Decisions like choosing a school, a carreer, a life partner, whether to join a cult, or move to a different city, etc. Or possibly creating useful habits that give you a multiplier on what you were already doing, such as using space repetiton or pomodoros, avoiding planning fallacy or other biases, etc. -- Either doing a few good big changes, or developing reliable good habits. (Also, avoiding big bad changes, and getting rid of bad habits.)

Comment author: Epictetus 31 March 2015 07:52:57AM 1 point [-]

Status isn't an end in itself. There are benefits associated with status. Higher status has more benefits. On the other hand, it takes a lot of effort to increase one's status and the enterprise is fraught with uncertainty. Playing the status game has its own opportunity costs and trade-offs.

At the high end, one runs into the Sword of Damocles. Being king has its perks, but it is a high-risk, high-stress position. There's always someone gunning for your spot, lying in wait to pounce when you show weakness.
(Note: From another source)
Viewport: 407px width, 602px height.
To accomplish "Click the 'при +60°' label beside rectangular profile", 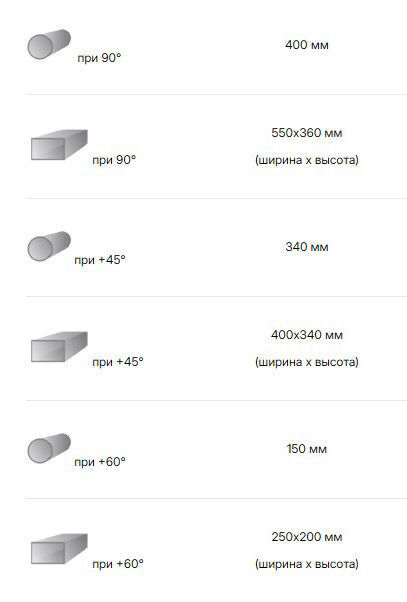I will tap(118, 564).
It's not even certain that the benefits of the position are worth the risks involved and the high chance of failure when pursuing it.

It seems to me that most people are willing to settle for a certain status depending on how good the benefits are and the difficulties involved in getting there. Once settled, they'd be fine with improving their status if it can be done cheaply, but may not think it worth expending a lot of effort.

Comment author: Viliam_Bur 31 March 2015 04:22:12PM 1 point [-]

it seems to me that most people are willing to settle for a certain status depending on how good the benefits are and the difficulties involved in getting there.

It is also my impression that people who "prefer being low status" are actually just afraid of possible punishment for claiming too much status.

Suggested experiment: Select a group of people who "prefer being low status" and let them interact with each other for a long period of time. Prediction: Some members of the group will gradually become more comfortable with acting high-status within the group.

Comment author: Viliam_Bur 31 March 2015 04:09:38PM 3 points [-]

What do you suppose are the dominant positive outcomes of your meetups?

Meeting interesting people.

Unfortunately, at the meetups I've organized we didn't get further.